_Work instruction_: The line containing "[Back to Top] (202, 2535)" marks the end; return exactly every line from the start of the records up to and including it, but no pictures.

_Material shown_:
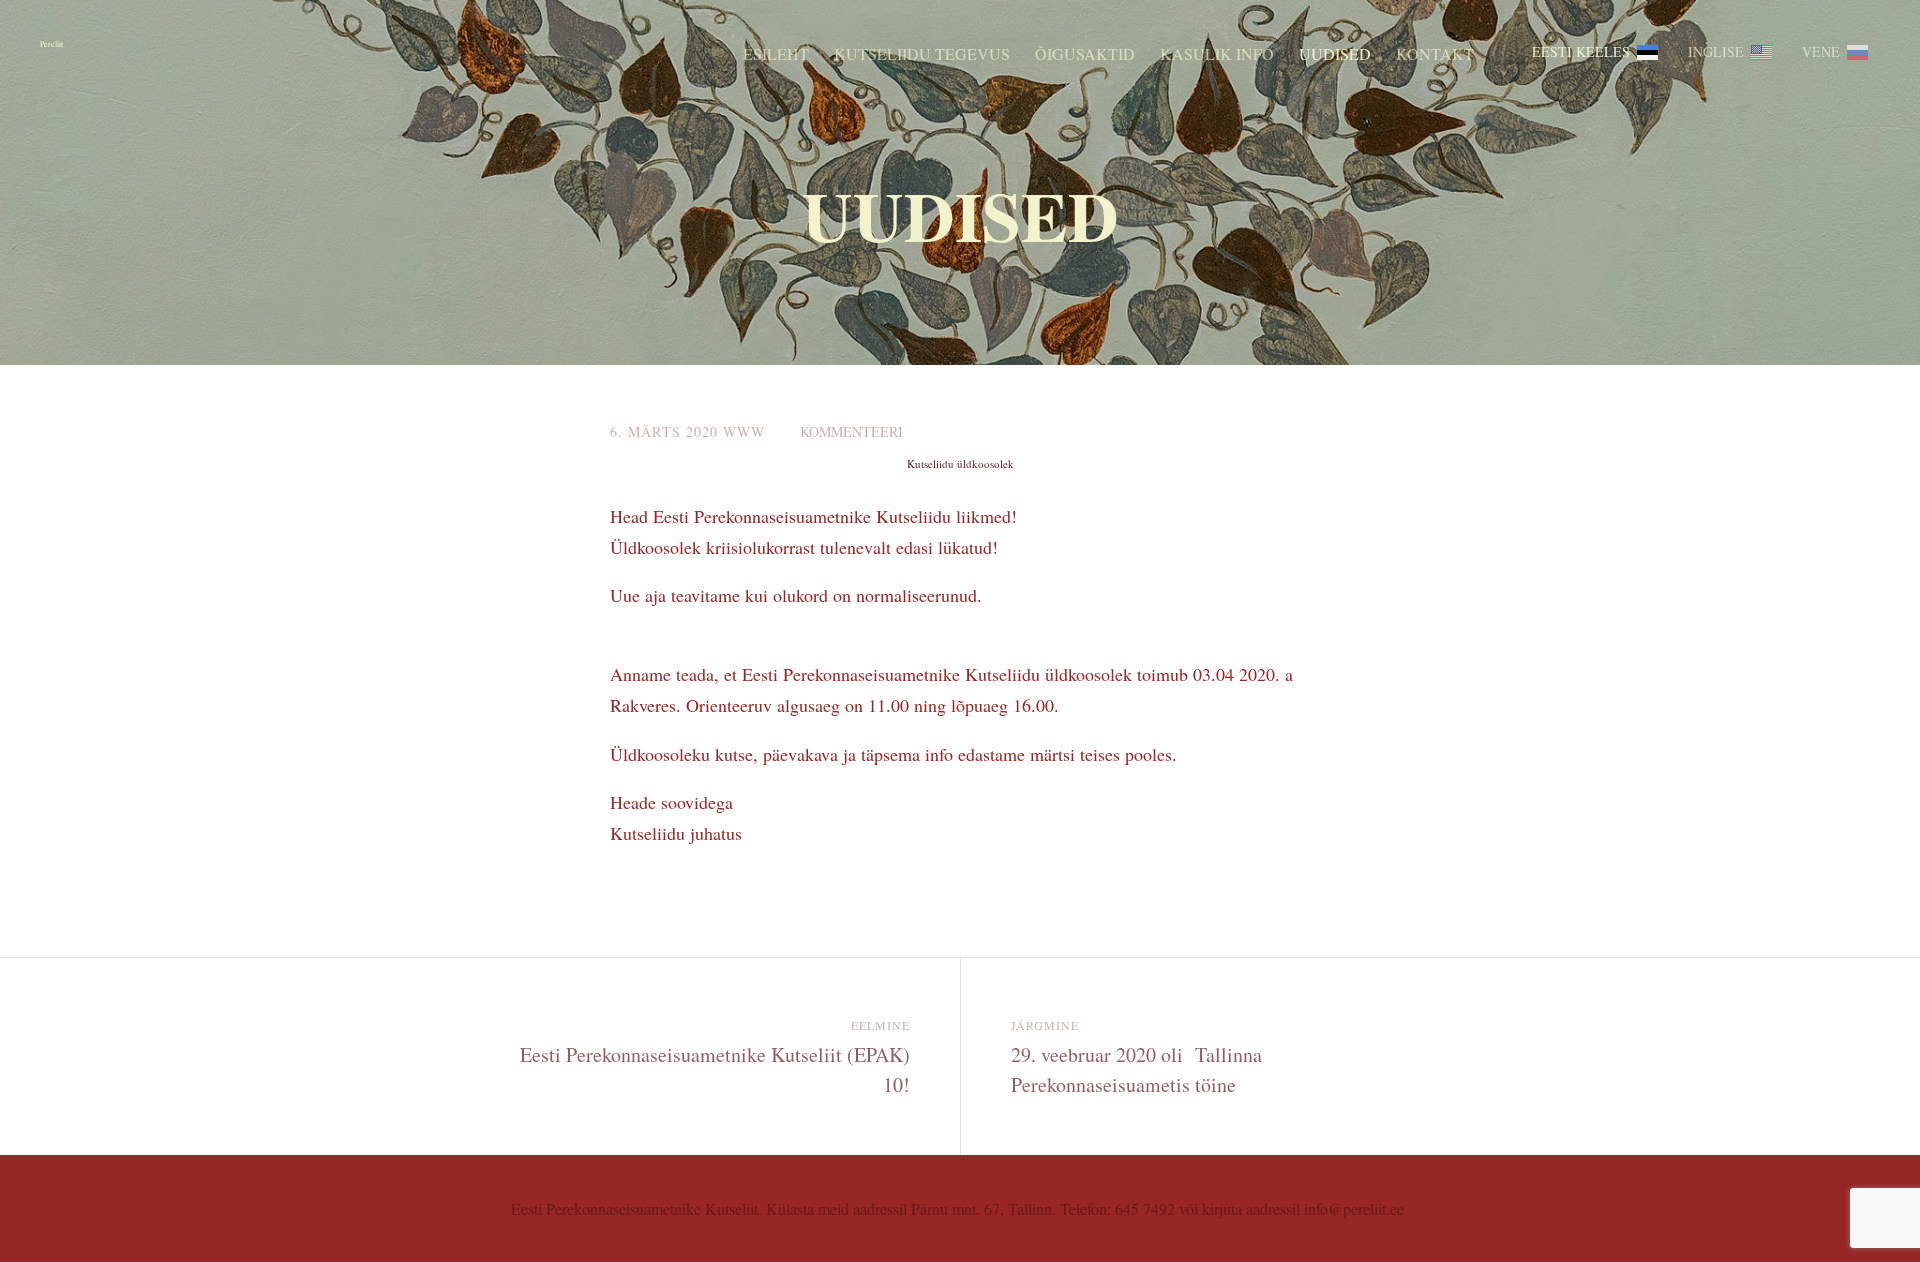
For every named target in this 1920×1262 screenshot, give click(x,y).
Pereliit (51, 44)
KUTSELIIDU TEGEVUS (922, 53)
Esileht (776, 53)
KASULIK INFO (1217, 53)
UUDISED (1335, 53)
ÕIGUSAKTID (1085, 53)
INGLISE (1716, 51)
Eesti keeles (1581, 51)
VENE (1821, 51)
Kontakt (1435, 53)
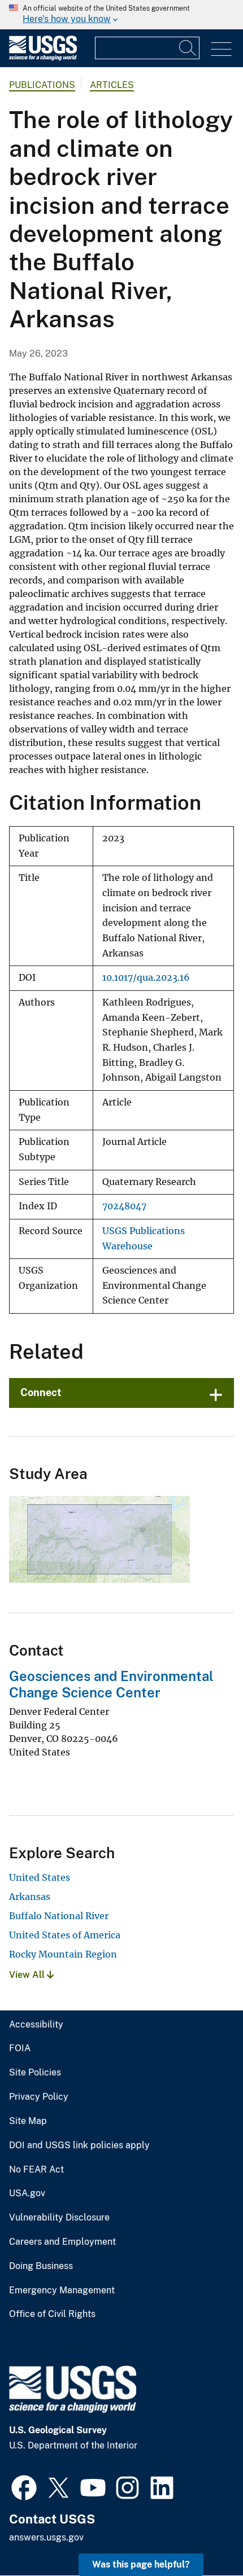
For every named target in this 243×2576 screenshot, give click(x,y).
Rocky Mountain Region (63, 1954)
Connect (41, 1392)
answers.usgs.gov (46, 2537)
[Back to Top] (202, 2535)
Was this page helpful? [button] (141, 2564)
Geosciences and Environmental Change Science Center (111, 1684)
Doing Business (41, 2266)
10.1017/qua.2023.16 (146, 977)
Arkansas (29, 1896)
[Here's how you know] (121, 14)
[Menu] (221, 49)
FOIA (20, 2048)
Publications (42, 85)
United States (39, 1877)
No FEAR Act (36, 2170)
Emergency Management (62, 2290)
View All (28, 1974)
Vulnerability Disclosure (59, 2218)
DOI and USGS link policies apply (79, 2145)
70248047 (124, 1206)
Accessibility (36, 2025)
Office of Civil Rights (52, 2314)
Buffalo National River (59, 1915)
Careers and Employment (62, 2242)
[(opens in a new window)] (24, 2486)
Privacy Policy (38, 2097)
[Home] (43, 57)
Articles (112, 85)
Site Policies (35, 2073)
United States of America (64, 1935)
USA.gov (27, 2193)
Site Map (28, 2121)
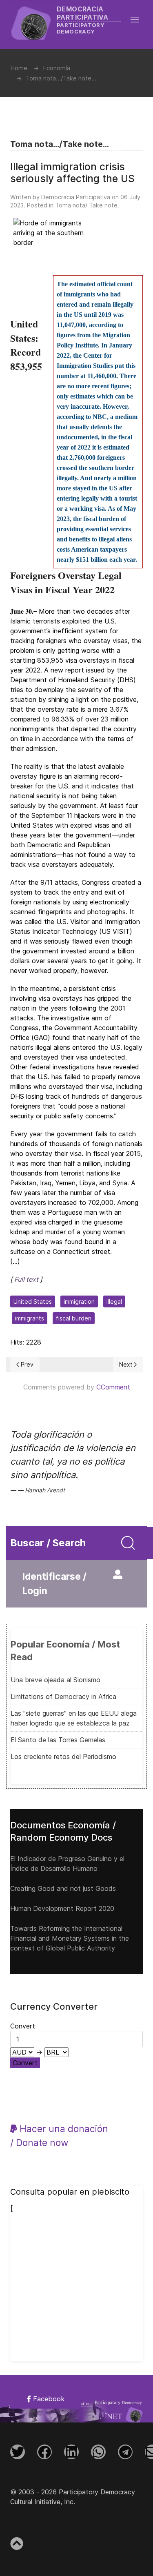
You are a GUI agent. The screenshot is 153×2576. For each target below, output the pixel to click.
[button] (139, 19)
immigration (79, 1301)
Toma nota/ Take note (86, 205)
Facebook (47, 2399)
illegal (114, 1301)
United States (32, 1301)
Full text (26, 1279)
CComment (113, 1387)
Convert (25, 2063)
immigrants (29, 1318)
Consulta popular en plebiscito (69, 2192)
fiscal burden (73, 1318)
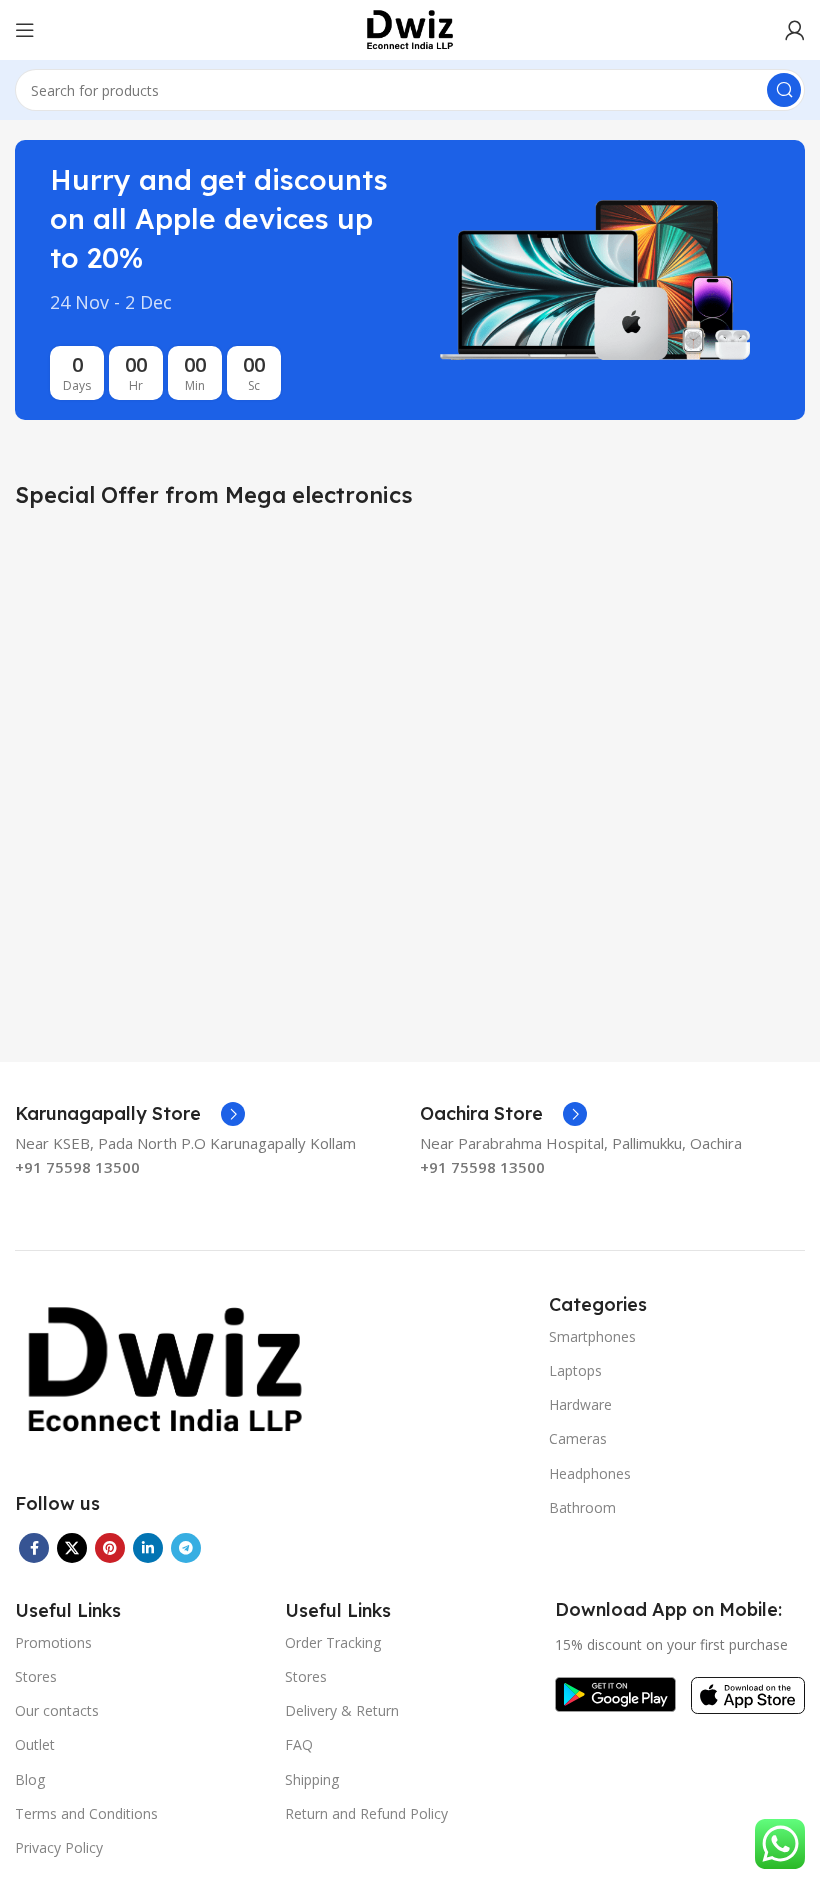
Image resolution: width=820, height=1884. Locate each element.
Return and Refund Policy (366, 1813)
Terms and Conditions (86, 1813)
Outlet (35, 1744)
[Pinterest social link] (110, 1548)
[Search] (784, 90)
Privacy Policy (59, 1847)
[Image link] (165, 1369)
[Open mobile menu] (25, 30)
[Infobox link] (130, 1114)
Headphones (590, 1473)
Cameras (578, 1438)
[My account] (795, 30)
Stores (36, 1676)
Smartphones (592, 1336)
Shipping (312, 1779)
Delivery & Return (342, 1710)
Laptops (575, 1370)
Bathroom (582, 1507)
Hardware (580, 1404)
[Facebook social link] (34, 1548)
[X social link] (72, 1548)
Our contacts (57, 1710)
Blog (30, 1779)
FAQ (299, 1744)
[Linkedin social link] (148, 1548)
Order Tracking (333, 1642)
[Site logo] (410, 28)
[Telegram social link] (186, 1548)
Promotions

_Problem solution_:
For every named target in this 1920×1262 screenshot, give click(x,y).
Pereliit (51, 44)
KUTSELIIDU TEGEVUS (922, 53)
Esileht (776, 53)
KASULIK INFO (1217, 53)
UUDISED (1335, 53)
ÕIGUSAKTID (1085, 53)
INGLISE (1716, 51)
Eesti keeles (1581, 51)
VENE (1821, 51)
Kontakt (1435, 53)
For every named target in this 243×2576 screenshot, give click(x,y).
Rocky Mountain Region (63, 1954)
Connect (41, 1392)
answers.usgs.gov (46, 2537)
[Back to Top] (202, 2535)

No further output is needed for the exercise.